A report by The Block predicts that stablecoin adoption will see a significant jump, as it could account for 10% of M2 money supply transactions in the United States, compared to 1% currently.

The report notes that this growth is linked to regulatory legitimization of the sector, with a particular focus on reforms that the Trump administration may support.

According to an analysis by Standard Chartered and Zodia Markets, regulatory clarity could accelerate the use of stablecoins in critical areas such as cross-border payments, payroll, trade settlement, and remittances.

Analysts Jeff Kendrick and Nick Philpott argue that the Trump administration could play a major role in strengthening regulation of stablecoins, a notable shift compared to the limited progress made by the Biden administration.

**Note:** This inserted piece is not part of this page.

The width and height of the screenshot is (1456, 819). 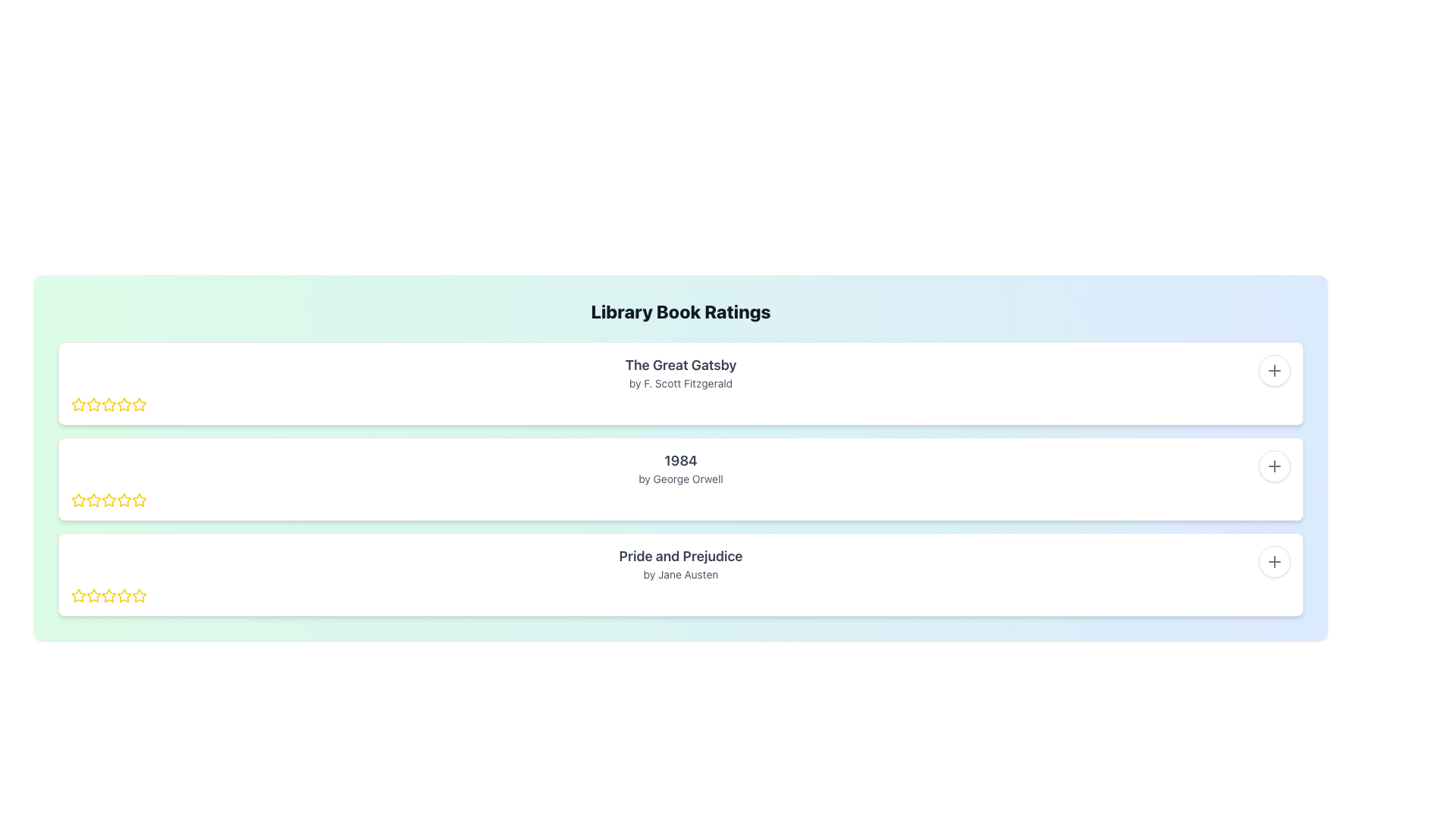 I want to click on the 5th star icon, so click(x=139, y=500).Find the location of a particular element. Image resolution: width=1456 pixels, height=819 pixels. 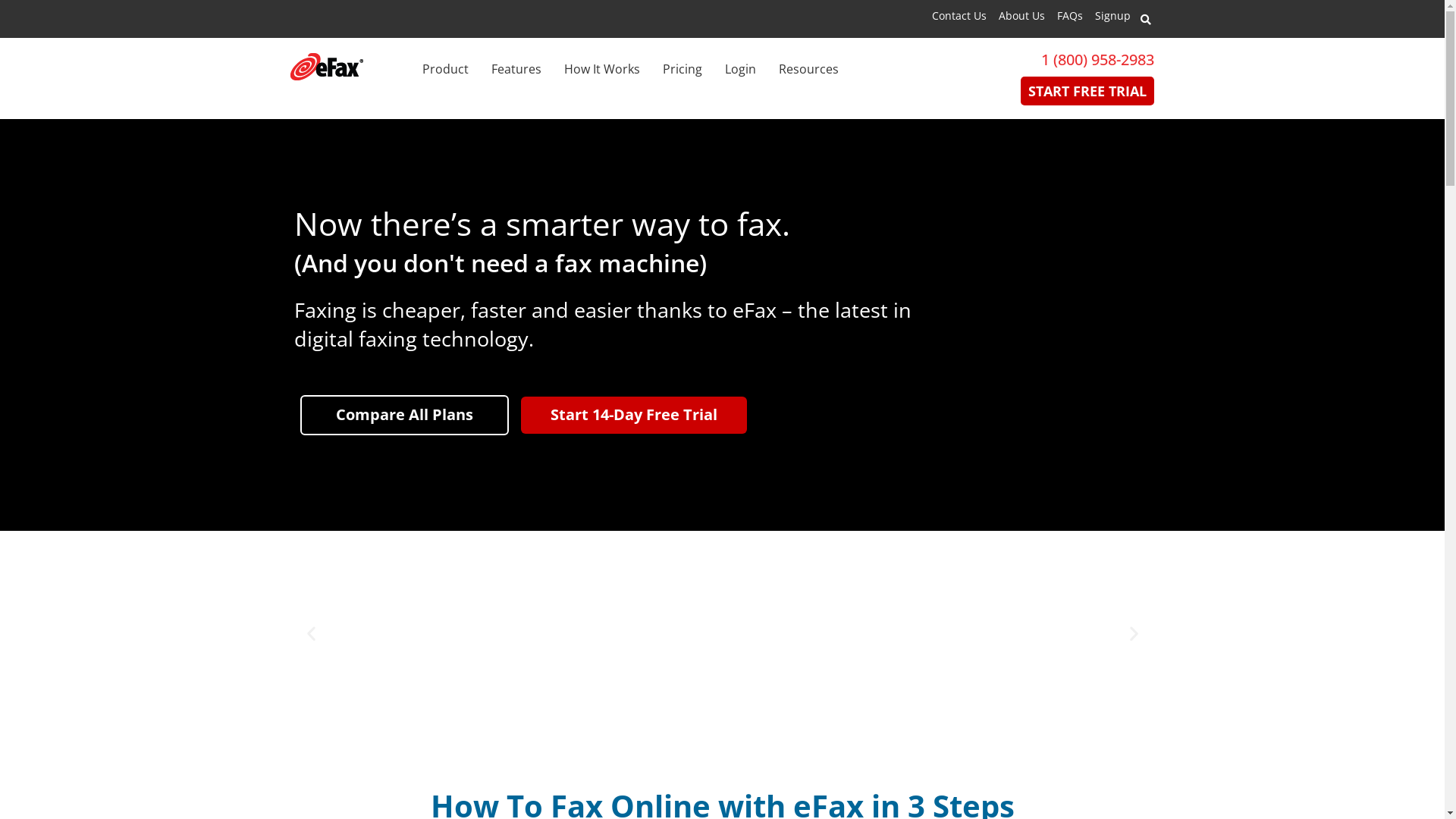

'START FREE TRIAL' is located at coordinates (1087, 90).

These developments come amid growing global interest in stablecoins, with emerging markets such as Brazil, Turkey, and Nigeria attracting particular attention, as stablecoins are used to replace national currencies, facilitate cross-border payments, and provide access to higher-yielding financial products.

This trend is also linked to inefficiencies in the traditional financial system, such as the opaque fees of SWIFT networks and banks.

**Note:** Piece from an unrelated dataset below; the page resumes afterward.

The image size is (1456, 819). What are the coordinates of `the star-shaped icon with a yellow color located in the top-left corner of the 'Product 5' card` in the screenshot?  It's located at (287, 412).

On the institutional front, stablecoins are attracting significant interest, as evidenced by Stripe’s acquisition of stablecoin startup Bridge for $1.1 billion.

Additionally, Tether recently expanded its operations to include traditional financing transactions, including financing its first crude oil deal in the Middle East, further boosting confidence in the stablecoin market.

These developments point to stablecoins becoming an essential part of global commerce, with their uses expanding beyond traditional trading.

Analysts believe that this dynamic, supported by clearer regulatory policies, could lead to wider adoption of stablecoins in the global economy.